# Kutipan Terpilih

Manfaat besar dari LTJ adalah mudah dipadukan dengan unsur lain atau molekul tertentu, hingga menghasilkan molekul baru yang memiliki sifat yang jauh lebih kuat dibanding dengan unsur atau molekul biasa. Misalnya, Disporium, Samarium, atau Praseodimium bila dipadukan dengan Magnet, akan menghasilkan magnet dengan gaya magnet hingga puluhan kali lipat dibanding magnet biasa.

Lalu Erbium, jika dilebur dengan baja akan menghasilkan baja yang memeiliki kekerasan dan kekuatan yang jauh lebih tinggi dari baja biasa. Sedangkan Prometium adalah bahan baku baterai nuklir. Masing-masing unsur dalam LTJ memiliki manfaat yang sangat signifikan.

Dalam aplikasinya, unsur-unsur LTJ banyak dipakai dalam industri berteknologi tinggi permesinan, elektronika, mesin pembangkit, mesin pneumatik, hingga industri optik. Salah satu contoh produk dari aplikasi pemanfaatan LTJ adalah kereta api ekspress, mobil hibrid, mesn jet, dan lensa teleskop raksasa.

Hal yang menyebabkan LTJ bernilai ekonomi sangat tinggi adalah proses pemisahannya dari unsur-unsur logam yang ‘diikutinya’ dan material lain yang sangat rumit. LTJ biasanya terdapat di daerah tambang logam tertentu seperti tembaga, timah, bauksit, dll. Selain itu, rendemen LTJ dalam satua massa material sangat rendah sekali. Yttrium misalnya, hanya sekitar 1%.

Sebenarnya, LTJ banyak terdapat dalam limbah pertambangan mineral. Manfaat yang tinggi, proses ekstraksi yang rumit dan membutuhkan teknologi tinggi, maka ekstrak unsur-unsur LTJ harganya sangat mahal.

Selama ini, mineral monasit yang mengandung LTJ dalam bentuk pasir diekspor dengan harga sekitar Rp1000-3000 per kilogram. Padahal, menurut Pusat Teknologi Bahan Galian Nuklir (PTBGN), Badan Tenaga Nuklir Nasional (BATAN), monasit yang mengandung LTJ ini harganya bisa mencapai Rp7 juta per kilogram. Bahkan ekstrak unsur LTJ tertentu bisa dihargai sampai US$10 ribu,”

Saat ini, China sebagai produsen utama LTJ, dengan tingkat produksi 43 juta ton per tahun. Namun sejak 2012 China menghentikan ekspor, mengingat angka permintaan mineral LTJ di dalam negeri terus meningkat. Oleh beberapa negara, seperti Amerika, Jepang, Inggris dan Perancis, kebijakan itu sebagai strategi China untuk menghambat perkembangan teknologi di negara lain.

# Catatan yang Disediakan
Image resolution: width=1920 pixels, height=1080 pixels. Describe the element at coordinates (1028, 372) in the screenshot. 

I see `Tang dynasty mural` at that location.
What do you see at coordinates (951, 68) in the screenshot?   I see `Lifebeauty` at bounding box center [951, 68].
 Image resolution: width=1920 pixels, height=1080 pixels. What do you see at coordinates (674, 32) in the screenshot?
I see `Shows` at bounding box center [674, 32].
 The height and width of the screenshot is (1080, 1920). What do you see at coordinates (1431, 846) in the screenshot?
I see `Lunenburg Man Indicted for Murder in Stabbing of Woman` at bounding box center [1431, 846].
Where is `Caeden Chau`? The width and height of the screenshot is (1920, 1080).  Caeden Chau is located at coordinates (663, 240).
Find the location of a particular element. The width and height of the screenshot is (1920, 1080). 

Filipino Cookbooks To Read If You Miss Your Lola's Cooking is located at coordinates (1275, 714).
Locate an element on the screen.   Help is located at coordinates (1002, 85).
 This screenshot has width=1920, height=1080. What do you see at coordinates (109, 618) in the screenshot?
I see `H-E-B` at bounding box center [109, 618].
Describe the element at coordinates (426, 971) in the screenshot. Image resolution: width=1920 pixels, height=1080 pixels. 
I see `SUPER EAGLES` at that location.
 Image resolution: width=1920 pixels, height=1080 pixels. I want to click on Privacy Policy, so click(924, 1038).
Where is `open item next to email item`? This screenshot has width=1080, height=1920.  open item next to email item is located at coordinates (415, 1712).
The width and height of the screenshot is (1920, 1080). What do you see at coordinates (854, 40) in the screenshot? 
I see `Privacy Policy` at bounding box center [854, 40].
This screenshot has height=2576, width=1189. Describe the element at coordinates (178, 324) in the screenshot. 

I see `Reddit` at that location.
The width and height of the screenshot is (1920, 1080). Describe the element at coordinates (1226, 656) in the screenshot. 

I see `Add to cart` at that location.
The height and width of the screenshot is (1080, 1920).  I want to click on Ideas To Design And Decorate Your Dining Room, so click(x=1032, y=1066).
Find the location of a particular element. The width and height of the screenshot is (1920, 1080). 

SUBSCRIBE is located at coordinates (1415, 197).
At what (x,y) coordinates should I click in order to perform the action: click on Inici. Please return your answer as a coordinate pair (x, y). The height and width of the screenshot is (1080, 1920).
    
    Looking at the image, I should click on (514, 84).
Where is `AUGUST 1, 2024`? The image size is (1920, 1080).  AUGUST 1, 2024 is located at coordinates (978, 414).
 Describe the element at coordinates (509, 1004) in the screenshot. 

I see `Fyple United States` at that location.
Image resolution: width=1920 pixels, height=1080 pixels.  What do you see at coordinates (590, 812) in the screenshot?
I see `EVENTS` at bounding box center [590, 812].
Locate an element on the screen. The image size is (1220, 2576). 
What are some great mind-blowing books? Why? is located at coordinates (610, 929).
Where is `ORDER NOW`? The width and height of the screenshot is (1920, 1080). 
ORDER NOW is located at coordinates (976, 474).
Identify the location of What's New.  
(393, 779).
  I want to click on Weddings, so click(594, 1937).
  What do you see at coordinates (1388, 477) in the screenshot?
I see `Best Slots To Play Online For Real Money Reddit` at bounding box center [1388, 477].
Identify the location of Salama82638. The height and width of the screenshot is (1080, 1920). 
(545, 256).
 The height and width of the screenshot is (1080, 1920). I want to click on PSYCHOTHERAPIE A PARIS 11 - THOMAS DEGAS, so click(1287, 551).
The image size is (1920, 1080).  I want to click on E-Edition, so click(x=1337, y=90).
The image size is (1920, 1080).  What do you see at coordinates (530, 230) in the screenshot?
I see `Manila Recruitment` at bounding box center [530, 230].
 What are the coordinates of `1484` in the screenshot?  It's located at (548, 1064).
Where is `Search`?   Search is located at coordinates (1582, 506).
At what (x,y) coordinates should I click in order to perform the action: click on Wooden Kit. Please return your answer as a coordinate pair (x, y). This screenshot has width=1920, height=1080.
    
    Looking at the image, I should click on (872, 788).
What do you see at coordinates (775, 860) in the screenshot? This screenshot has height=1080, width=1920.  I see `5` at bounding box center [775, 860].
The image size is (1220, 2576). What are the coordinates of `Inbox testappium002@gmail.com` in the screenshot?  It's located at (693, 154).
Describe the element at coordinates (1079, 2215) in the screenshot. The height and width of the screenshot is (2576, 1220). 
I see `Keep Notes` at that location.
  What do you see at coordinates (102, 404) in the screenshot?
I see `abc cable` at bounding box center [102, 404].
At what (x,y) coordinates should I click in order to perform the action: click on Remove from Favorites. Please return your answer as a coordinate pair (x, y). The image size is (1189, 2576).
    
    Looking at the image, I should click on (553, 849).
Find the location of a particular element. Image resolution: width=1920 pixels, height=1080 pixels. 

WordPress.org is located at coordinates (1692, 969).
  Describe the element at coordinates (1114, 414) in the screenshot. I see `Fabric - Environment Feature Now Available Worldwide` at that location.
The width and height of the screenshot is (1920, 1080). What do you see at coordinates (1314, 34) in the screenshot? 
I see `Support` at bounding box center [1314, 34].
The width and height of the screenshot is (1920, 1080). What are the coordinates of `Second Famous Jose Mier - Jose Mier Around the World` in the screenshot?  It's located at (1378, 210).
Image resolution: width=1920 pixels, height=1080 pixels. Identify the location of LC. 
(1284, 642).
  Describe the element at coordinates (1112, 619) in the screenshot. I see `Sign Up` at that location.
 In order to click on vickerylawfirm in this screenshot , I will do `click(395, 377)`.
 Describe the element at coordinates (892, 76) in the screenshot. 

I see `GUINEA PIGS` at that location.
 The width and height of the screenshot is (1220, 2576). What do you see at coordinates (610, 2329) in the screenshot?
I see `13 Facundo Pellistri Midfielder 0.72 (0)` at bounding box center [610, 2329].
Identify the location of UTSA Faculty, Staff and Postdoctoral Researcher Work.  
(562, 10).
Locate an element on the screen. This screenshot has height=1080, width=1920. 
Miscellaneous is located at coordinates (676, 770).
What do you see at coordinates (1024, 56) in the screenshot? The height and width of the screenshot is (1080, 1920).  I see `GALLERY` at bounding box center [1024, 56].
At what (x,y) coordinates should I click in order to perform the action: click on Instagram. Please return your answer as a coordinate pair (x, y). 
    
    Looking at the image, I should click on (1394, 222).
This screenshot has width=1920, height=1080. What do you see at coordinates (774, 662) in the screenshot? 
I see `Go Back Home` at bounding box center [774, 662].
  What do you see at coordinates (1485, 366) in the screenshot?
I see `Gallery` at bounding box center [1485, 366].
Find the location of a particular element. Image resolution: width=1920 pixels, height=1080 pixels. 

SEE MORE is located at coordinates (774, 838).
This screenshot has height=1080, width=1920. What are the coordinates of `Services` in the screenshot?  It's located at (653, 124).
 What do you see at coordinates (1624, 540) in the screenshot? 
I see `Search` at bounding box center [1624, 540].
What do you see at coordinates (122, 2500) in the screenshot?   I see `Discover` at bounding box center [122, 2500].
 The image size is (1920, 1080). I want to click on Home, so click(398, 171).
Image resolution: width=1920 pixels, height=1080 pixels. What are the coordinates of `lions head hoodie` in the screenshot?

# Daftar Tugas
1: Bisakah Anda menuliskan kembali bagian teks tentang LTJ, mulai dari "Hal yang menyebabkan" terus ke bawah hingga "harganya sangat mahal."?
2: Apa terjemahan bahasa Inggris dari kalimat "Sedangkan Prometium adalah bahan baku baterai nuklir." dalam teks tentang LTJ?
Catatan-catatan tersebut tidak diperlukan.

# Jawaban
1:
Hal yang menyebabkan LTJ bernilai ekonomi sangat tinggi adalah proses pemisahannya dari unsur-unsur logam yang ‘diikutinya’ dan material lain yang sangat rumit. LTJ biasanya terdapat di daerah tambang logam tertentu seperti tembaga, timah, bauksit, dll. Selain itu, rendemen LTJ dalam satua massa material sangat rendah sekali. Yttrium misalnya, hanya sekitar 1%.

Sebenarnya, LTJ banyak terdapat dalam limbah pertambangan mineral. Manfaat yang tinggi, proses ekstraksi yang rumit dan membutuhkan teknologi tinggi, maka ekstrak unsur-unsur LTJ harganya sangat mahal.

2: Meanwhile, promethium is the raw material for nuclear batteries.